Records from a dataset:
BEGIN
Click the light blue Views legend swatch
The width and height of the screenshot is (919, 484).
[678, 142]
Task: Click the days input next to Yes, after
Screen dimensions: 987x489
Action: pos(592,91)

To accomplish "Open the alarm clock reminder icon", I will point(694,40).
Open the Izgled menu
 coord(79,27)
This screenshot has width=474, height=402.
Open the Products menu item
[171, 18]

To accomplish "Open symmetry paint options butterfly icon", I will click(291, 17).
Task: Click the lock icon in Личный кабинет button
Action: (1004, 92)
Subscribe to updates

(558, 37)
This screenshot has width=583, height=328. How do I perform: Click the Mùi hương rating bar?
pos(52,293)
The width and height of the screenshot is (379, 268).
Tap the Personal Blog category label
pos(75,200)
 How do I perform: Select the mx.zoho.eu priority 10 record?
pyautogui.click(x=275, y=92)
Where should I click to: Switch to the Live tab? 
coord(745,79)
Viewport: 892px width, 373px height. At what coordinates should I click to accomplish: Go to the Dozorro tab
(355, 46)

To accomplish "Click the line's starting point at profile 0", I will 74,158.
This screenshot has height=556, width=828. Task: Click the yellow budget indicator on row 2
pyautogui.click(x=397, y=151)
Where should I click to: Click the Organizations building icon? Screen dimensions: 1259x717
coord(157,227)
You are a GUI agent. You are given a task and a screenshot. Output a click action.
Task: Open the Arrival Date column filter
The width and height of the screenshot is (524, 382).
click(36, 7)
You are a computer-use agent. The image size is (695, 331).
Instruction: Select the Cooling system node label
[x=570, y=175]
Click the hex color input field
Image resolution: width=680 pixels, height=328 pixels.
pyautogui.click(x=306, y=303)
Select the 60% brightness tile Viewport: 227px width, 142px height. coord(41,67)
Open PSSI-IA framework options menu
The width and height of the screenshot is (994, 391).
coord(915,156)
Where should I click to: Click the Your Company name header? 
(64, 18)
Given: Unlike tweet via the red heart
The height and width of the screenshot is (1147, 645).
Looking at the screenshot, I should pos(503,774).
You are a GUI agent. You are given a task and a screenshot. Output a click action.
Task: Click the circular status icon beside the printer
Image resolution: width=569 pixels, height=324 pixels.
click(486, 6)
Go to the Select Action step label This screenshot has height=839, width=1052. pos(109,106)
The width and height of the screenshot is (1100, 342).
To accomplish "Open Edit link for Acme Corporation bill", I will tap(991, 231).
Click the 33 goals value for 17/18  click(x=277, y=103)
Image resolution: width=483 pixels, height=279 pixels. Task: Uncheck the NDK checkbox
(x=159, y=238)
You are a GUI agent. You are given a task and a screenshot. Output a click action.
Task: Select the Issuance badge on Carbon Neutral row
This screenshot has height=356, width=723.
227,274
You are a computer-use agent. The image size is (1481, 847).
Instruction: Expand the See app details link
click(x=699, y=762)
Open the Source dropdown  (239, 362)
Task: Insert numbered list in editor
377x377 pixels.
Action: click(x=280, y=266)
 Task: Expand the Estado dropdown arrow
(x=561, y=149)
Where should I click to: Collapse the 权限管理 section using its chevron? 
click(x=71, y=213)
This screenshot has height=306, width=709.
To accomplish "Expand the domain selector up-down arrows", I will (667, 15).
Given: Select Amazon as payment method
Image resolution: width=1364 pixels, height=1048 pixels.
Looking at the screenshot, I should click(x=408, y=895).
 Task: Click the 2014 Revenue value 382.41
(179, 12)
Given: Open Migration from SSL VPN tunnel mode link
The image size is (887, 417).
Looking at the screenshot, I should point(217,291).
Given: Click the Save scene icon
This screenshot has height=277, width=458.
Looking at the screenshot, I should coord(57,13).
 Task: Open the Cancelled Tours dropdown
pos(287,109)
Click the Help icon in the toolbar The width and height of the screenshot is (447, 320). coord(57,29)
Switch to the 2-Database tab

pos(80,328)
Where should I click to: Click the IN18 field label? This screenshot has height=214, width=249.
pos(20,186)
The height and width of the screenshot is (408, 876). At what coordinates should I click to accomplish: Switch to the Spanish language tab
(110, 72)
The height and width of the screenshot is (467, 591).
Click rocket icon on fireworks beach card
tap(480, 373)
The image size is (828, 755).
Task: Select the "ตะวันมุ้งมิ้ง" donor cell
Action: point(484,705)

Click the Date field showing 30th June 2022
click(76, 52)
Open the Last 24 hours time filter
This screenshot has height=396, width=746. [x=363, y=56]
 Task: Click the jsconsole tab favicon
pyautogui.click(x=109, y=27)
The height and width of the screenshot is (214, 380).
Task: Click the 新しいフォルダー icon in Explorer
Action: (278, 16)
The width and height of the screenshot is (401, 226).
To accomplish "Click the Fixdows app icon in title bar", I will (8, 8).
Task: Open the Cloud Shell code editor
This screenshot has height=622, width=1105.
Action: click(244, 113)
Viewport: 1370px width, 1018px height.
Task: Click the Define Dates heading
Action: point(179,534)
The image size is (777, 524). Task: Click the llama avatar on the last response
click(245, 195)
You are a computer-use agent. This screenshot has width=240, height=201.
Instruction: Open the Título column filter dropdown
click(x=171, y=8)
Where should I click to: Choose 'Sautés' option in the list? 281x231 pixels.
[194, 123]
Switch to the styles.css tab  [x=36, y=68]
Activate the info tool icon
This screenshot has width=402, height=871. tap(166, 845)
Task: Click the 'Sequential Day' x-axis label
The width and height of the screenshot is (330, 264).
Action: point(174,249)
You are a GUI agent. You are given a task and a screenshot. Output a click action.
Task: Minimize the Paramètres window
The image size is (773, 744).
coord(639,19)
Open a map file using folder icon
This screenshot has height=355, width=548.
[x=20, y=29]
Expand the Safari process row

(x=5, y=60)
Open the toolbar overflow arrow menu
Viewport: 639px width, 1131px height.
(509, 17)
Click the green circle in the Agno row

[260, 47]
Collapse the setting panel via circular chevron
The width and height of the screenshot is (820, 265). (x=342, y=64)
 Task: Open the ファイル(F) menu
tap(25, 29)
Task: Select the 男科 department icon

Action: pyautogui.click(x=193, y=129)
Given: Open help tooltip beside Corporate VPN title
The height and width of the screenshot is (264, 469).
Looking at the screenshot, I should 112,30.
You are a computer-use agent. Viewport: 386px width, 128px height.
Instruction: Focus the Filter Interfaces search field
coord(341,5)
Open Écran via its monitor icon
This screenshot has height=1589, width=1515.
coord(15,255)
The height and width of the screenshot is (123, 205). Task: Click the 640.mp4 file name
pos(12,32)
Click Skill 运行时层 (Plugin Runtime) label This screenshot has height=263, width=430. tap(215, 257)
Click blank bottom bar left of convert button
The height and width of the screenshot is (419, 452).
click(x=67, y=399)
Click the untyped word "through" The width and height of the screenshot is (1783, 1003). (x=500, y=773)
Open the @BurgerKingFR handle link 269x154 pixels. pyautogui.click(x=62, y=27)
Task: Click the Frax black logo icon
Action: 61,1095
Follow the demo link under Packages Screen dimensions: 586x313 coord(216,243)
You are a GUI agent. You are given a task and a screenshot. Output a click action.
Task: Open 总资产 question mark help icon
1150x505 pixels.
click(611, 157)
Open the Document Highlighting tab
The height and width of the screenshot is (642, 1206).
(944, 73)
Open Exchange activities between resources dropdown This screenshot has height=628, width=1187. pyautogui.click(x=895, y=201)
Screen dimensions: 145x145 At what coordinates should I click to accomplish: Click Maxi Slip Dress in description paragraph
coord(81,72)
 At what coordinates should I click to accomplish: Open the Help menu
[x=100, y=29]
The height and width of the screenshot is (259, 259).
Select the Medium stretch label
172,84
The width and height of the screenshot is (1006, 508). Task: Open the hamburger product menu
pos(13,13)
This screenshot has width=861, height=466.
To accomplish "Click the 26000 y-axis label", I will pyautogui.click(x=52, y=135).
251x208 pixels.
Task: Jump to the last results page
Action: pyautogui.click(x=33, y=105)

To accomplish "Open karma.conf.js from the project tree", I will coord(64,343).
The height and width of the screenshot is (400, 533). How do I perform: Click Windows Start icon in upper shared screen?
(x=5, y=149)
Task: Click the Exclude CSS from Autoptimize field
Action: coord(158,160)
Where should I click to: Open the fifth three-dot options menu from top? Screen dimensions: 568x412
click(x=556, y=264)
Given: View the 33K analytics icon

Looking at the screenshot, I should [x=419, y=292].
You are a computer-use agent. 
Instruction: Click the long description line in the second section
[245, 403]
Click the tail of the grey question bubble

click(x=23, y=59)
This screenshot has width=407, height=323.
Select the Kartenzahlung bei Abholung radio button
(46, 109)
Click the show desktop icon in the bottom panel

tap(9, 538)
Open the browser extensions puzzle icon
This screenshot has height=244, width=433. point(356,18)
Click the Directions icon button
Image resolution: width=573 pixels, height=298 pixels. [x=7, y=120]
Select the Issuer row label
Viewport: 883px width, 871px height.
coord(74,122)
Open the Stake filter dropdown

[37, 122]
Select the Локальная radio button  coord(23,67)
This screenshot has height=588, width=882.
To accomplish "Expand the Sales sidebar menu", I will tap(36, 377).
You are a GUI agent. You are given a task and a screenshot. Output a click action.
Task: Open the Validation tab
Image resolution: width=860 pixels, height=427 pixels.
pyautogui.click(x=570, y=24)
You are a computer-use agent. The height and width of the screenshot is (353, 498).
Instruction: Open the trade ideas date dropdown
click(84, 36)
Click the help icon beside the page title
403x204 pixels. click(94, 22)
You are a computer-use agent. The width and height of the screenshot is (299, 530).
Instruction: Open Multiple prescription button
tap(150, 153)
END
Work request
Lines containing the word "computer": copy every one of them from the records above.

Written answer
You are a computer-use agent. The image size is (695, 331).
You are a computer-use agent. The image size is (1481, 847).
You are a computer-use agent. This screenshot has width=240, height=201.
You are a computer-use agent. Viewport: 386px width, 128px height.
You are a computer-use agent. 
You are a computer-use agent. The height and width of the screenshot is (353, 498).
You are a computer-use agent. The width and height of the screenshot is (299, 530).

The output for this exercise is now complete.